The colt returns: El potro regresa

A reflection on Mark 11:1-11, on Palm Sunday, for San Francisco Theological Seminary’s Lenten devotionals series. Leerlo en español después de la pausa..

I don’t know what Hosanna means. They said it was a blessing, as I was chosen from obscurity. I don’t know what blessing means. Hosanna, we are saved! The crowd shouted, waved, clamored. I couldn’t see him, of course, really just his hem and feet if I looked back. I curled my long ears back, straining to hear, to know something of this burden I bore. He didn’t say anything then, or if he did, I couldn’t hear for the Hosanna. I heard he had said, come, follow me. I heard he said, blessed are the poor, the obscure, the persecuted. I don’t know what persecuted means.

His followers, the ones to whom I owe this great supposed honor, told me then that I would be returned. That all would be returned. That the kingdom would return. I don’t know what kingdom means. I know that my hooves slipped on the palms and mantles that lined the streets. I did my best not to stumble, to bear up under the unfamiliar weight. He clutched my mane, digging in his fingers, and gripped my sides with his heels. That helped.

After the parade, I was indeed returned. Instead of a man, the next day, I carried firewood, and the day after, a hundred flat loaves of bread. I know what burden means, now. I heard later that the man said, “Remember me.” I was returned to normal, but not normal, and I don’t know how to remember. The tether chafes, now that I know the feeling of his heels, his hands. Which is the blessing? I smelled the iron, the blood, the smoke – heard the clamor and crowds, farther away. Whenever I hear the rustle of a palm, now, I also strain for his voice. Though I never actually heard it, I listen, through the clamor, trying to remember.

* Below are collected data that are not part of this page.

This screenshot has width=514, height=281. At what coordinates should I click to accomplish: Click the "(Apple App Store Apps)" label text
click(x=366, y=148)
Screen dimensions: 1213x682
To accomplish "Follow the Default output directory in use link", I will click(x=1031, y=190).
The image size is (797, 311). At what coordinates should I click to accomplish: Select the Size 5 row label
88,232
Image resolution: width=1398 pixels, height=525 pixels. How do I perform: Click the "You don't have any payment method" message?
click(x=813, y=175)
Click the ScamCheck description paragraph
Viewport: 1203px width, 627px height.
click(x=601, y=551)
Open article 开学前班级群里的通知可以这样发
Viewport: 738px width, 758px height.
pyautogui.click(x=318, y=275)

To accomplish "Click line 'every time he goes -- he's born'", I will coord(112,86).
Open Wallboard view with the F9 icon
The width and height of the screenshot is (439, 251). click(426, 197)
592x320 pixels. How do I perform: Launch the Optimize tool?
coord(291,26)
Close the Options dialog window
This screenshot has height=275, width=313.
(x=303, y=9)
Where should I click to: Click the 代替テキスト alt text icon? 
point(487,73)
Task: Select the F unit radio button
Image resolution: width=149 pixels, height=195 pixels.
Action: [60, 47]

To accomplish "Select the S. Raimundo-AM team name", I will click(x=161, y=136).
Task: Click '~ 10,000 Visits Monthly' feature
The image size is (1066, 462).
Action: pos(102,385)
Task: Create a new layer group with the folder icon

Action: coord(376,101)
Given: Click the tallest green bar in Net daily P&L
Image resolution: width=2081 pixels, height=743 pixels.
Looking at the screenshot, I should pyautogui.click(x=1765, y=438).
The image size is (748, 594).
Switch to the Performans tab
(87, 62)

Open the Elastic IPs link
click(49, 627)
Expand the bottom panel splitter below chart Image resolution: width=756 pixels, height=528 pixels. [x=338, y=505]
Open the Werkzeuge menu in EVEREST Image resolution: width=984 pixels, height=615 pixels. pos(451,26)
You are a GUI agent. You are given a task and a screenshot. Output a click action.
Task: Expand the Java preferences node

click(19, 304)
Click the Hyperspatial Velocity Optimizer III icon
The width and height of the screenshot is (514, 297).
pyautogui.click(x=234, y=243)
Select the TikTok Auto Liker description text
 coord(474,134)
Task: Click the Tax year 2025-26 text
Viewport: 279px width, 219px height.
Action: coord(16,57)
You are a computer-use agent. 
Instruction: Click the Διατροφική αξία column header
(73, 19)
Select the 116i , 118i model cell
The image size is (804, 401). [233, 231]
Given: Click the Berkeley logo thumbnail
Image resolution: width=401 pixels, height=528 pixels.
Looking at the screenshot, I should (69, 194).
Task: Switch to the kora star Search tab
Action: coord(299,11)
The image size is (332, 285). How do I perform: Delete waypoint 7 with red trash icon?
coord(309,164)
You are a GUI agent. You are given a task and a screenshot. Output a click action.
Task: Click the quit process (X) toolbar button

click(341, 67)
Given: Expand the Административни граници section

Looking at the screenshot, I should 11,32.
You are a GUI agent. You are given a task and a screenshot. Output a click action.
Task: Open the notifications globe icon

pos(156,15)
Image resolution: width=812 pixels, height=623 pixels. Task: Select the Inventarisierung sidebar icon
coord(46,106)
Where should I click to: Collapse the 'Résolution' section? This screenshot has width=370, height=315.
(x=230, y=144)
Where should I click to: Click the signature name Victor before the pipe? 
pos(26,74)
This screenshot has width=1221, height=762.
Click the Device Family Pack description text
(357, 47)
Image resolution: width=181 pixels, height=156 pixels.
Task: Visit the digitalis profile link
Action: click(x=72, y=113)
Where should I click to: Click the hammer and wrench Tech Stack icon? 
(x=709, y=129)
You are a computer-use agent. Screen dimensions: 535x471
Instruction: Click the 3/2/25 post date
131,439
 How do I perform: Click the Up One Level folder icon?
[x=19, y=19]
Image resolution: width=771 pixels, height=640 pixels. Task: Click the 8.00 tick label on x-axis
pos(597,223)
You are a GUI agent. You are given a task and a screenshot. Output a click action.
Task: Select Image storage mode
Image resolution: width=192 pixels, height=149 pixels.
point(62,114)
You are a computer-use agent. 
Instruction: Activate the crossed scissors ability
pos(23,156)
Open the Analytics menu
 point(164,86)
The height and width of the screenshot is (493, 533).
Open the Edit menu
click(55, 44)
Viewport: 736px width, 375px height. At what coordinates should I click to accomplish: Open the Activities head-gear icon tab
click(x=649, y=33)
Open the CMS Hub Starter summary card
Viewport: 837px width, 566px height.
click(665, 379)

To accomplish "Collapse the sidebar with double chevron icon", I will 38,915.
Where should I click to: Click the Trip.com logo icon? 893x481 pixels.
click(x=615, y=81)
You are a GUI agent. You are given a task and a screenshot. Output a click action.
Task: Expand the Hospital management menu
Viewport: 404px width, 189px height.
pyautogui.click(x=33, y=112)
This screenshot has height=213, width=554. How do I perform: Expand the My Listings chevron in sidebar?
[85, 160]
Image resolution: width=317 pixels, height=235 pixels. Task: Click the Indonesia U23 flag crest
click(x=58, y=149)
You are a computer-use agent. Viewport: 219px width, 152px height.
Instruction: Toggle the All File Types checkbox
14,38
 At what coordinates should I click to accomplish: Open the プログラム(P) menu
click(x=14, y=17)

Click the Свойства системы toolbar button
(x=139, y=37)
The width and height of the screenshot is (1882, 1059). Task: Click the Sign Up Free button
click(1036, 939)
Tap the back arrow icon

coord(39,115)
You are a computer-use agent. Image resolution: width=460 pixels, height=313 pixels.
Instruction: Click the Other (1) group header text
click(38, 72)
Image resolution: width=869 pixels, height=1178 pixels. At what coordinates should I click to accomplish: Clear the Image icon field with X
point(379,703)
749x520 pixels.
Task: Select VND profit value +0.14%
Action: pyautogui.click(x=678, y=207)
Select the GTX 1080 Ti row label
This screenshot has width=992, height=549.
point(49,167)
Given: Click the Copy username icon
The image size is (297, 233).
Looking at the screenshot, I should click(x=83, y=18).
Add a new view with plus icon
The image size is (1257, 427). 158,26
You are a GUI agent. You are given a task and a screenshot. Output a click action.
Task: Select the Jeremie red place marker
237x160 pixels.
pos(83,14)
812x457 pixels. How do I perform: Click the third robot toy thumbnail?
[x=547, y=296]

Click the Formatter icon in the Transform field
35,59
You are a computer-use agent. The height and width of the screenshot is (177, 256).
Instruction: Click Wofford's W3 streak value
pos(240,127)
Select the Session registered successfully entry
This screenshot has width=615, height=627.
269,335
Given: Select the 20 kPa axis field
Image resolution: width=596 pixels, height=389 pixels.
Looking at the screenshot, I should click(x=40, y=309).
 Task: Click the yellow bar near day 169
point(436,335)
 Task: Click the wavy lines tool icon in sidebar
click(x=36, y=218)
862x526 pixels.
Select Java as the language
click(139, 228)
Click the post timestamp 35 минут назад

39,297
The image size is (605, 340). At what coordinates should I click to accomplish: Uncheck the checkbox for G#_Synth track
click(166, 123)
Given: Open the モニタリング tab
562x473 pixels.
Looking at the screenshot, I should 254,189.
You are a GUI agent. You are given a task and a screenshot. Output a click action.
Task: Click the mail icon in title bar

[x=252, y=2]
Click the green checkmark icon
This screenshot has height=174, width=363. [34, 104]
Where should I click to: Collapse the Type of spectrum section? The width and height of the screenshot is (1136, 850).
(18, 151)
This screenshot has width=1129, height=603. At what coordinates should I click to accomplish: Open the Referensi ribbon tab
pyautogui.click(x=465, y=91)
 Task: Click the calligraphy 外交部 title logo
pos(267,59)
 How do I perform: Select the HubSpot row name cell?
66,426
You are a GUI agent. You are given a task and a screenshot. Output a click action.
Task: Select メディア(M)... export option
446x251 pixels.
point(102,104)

No sé qué quiere decir Hosanna. Dijeron que fue una bendición, ya que se me elijieron de la oscuridad. No sé lo que significa la bendición. Hosanna, ¡somos salvos! La multitud gritó, saludó, clamó. No podía verlo, por supuesto, realmente solo su dobladillo y sus pies si miraba hacia atrás. Arrugué mis largas orejas hacia atrás, esforzándome por escuchar, para saber algo de esta carga que soporté. Él no dijo nada entonces, o si lo hizo, no pude oír. Escuché que él había dicho, ven, sígueme. Escuché que dijo, benditos son los pobres, los oscuros, los perseguidos. No sé qué significa perseguido.

Sus seguidores, a quienes le debo este gran honor, me dijeron entonces que sería devuelto. Que todo sería devuelto. Que el reino volvería. No sé lo que significa reino. Sé que mis cascos resbalaron en las palmas y los mantos que se alineaban en las calles. Hice lo mejor que pude para no tropezar, soportar el peso desconocido. Agarró mi crin, clavándose los dedos, y se agarró a mis costados con los talones. Eso ayudó.

Después del desfile, de hecho fui devuelto. En lugar de un hombre, al día siguiente, llevé leña, y al día siguiente, un centenar de hogazas planas de pan. Sé lo que significa la carga, ahora. Más tarde supe que el hombre dijo: “Recuérdame.” Volví a la normalidad, pero no era normal, y no sé cómo recordar. La correa me irrita, ahora que sé la sensación de sus talones, sus manos. ¿Cuál es la bendición? Olí el hierro, la sangre, el humo, escuché el clamor y la muchedumbre, más lejos. Cada vez que escucho el crujido de una palma, ahora, también me esfuerzo por su voz. Aunque en realidad nunca lo escuché, escucho, a través del clamor, tratando de recordar.